Aloha, friends! I hope you're not getting tired of me. As always, thank you all so much for the favorites and reviews on So He IS Self-Aware and Jim's Observation Deck. You all are so fantastic. So this little gem will be a series of semi-related short one shots that will more than likely stay funny or fluffy. And, like, okay...I feel like I have to apologize for making this multichapteral? Because personally, the likelihood of me reading a fic with even three chapters is VERY slim because I have no attention span for reading anymore. That's why I'm going to try to keep these short and sweet. If y'all are interested in future projects, I've got two more planned, both multichapteral. Again, I hope you stick around for them! 3

Disclaimer: I ONLY OWN A BURNING LOVE FOR THIS DUMB FANDOM THAT IS SLOWLY DESTROYING MY LIFE


Chapter 1 - Drunk Philosophy

"Dammit, Pavel!" Jim Kirk pounded his fists on the table so violently that several of the black and white pawns toppled.

The Russian smiled angelically. "Checkmate, Keptin."

Bones and Sulu roared with victorious laughter as they collected the winnings of their bet from the crowd of unhappy barflies.

"You didn't even bet on me?" Jim yelped, staring indignantly at his longtime friend.

"Kid, please. It's just bad business sense to bet against Russian whizzes."

The crowd dispersed. Chekov collected his share of the winnings and slipped off in the direction of an attractive Bolian girl that had been eyeing him for a few hours. Jim grumbled mutinously into his fifth Samarian sunrise and shot sulky glares at the men very openly counting their haul.

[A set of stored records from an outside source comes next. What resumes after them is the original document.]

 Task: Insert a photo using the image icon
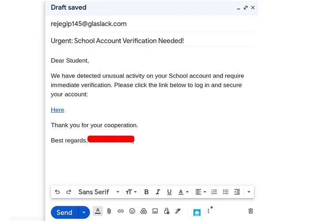pos(155,211)
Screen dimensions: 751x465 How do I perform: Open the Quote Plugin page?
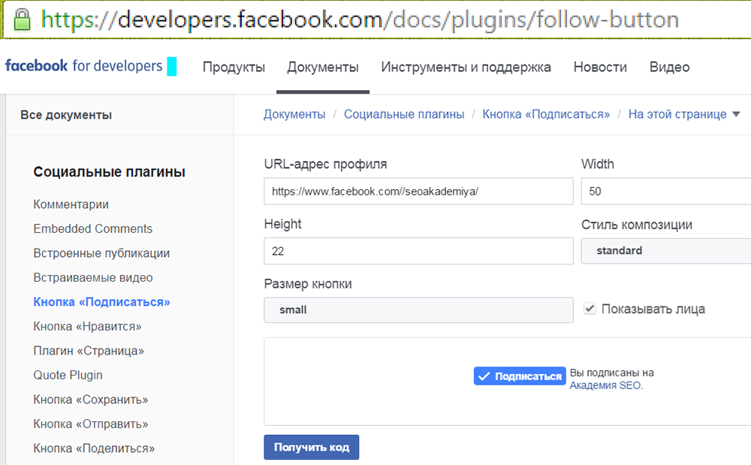pyautogui.click(x=68, y=374)
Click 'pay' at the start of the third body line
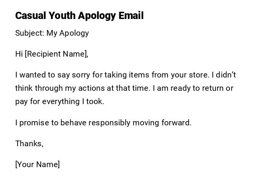The height and width of the screenshot is (188, 266). (21, 101)
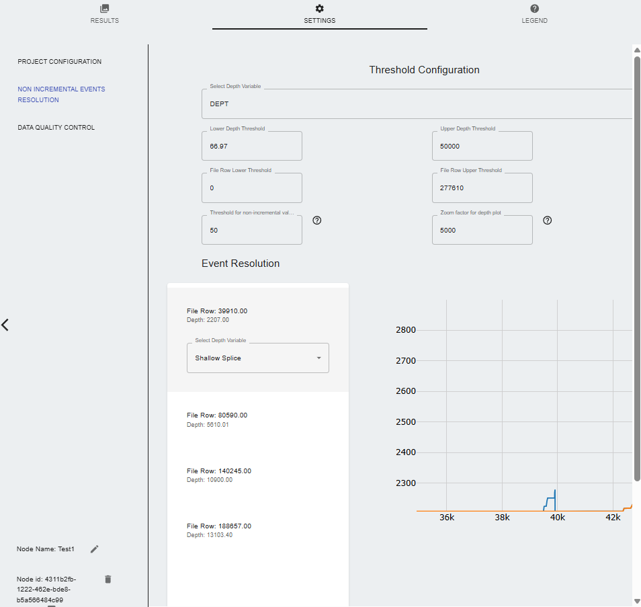Select Data Quality Control menu item
Screen dimensions: 641x607
pyautogui.click(x=56, y=128)
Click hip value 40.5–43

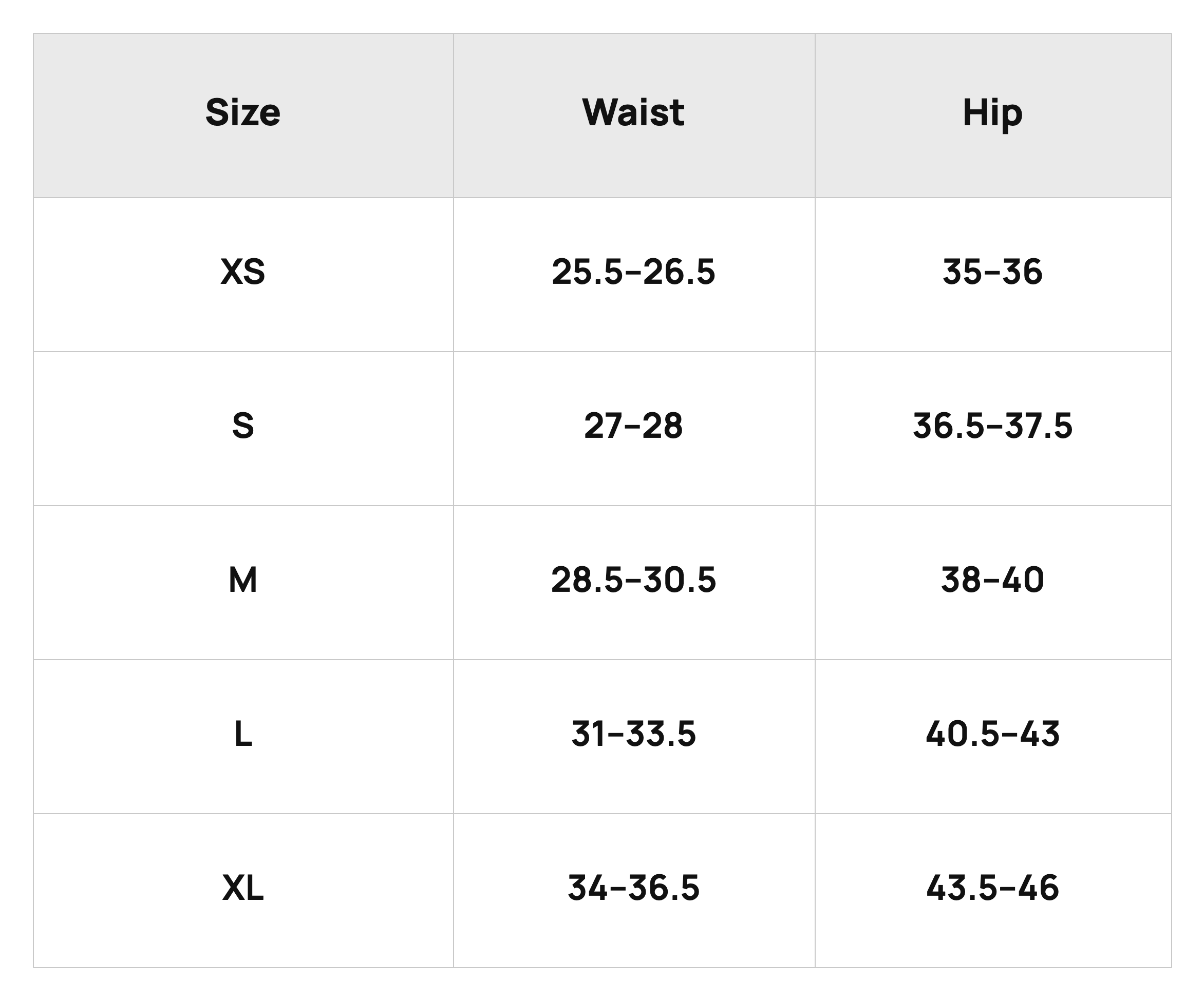click(992, 734)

"I see you lost," Spock commented, appearing from nowhere. "Perhaps it was unwise to try to play a game of wits while intoxicated."

Jim scowled sourly at him. "You're terrible at pep talks."

"I apologize. If it's any consolation, the odds were only slightly out of your favor."

Jim heaved a sigh and signaled a passing waitress for more alcohol. "I guess you're right," he mused. "Chekov's a damn genius. I don't know why I bothered. Probably the liquid courage."

"And you're cocky," Bones put in. "Spock's right, though. You probably could have beat him if you were sober. How many drinks does that make?"

"What's it to you, you traitor?"

"Because I'm the one who's gonna be holding your head out of the toilet while you throw up your guts," Bones snapped.

Jim stuck his tongue out.

The waitress came back with two more sunsets. Jim pushed one in front of Spock and started in on his own.

Spock slid the glass away and reminded him, "Vulcans are immune to the effects of alcohol."

"Ohhhh, Spock." Jim propped his head on his hand and regarded his friend with fuzzy fondness. "You're only half Vulcan. That means you are fifty percent human and fifty percent able to get drunk."

"You have a tendency to overemphasize the dominance of my human heritage."

"You have a tendency to totally dismiss it. Being human is great! We can laugh and cry and scream and drink and not need any more of a reason than what we are. We're kind of like the highly-functioning pet species of the universe."

"That is an interesting comparison."

"I know." Jim giggled. "I get philosophical when I'm drunk."

Spock asked, "What is it like to be intoxicated? I can only infer so much through observation."

Jim hummed and closed his eyes. "It's like being in a room with broken artificial gravity. You can get around, but it's weird and tilty and hard. It's like being almost asleep, but you can still hear the music and people talking. It's like trying to walk when both your legs are asleep, and like trying to talk after having dental work done."

Spock processed this description. It was little like the technical symptoms he'd heard of, such as loss of coordination, speech impairment, and erratic behavior. He wondered why Jim didn't just list those signs.

"Imagining?" Jim inquired tranquilly.

"Pondering. Your description was very sensory and specific."

"Obviously."

Spock raised an eyebrow.

Jim grinned sleepily. "I doubt you would have gotten it if I'd've just told you I get off-balance and silly. But you know what it's like to move in zero gravity."

For what had to be more than the hundredth time, Spock was speechless. Jim was right. The idea of uncoordination carried little personal meaning for the Vulcan, but even he had been plagued by the clumsiness of numb limbs. Even drunk, Jim had managed to get through to him by appealing to sensations instead of science.

"'Atta boy," Jim mumbled when Spock lifted the untouched glass to his lips.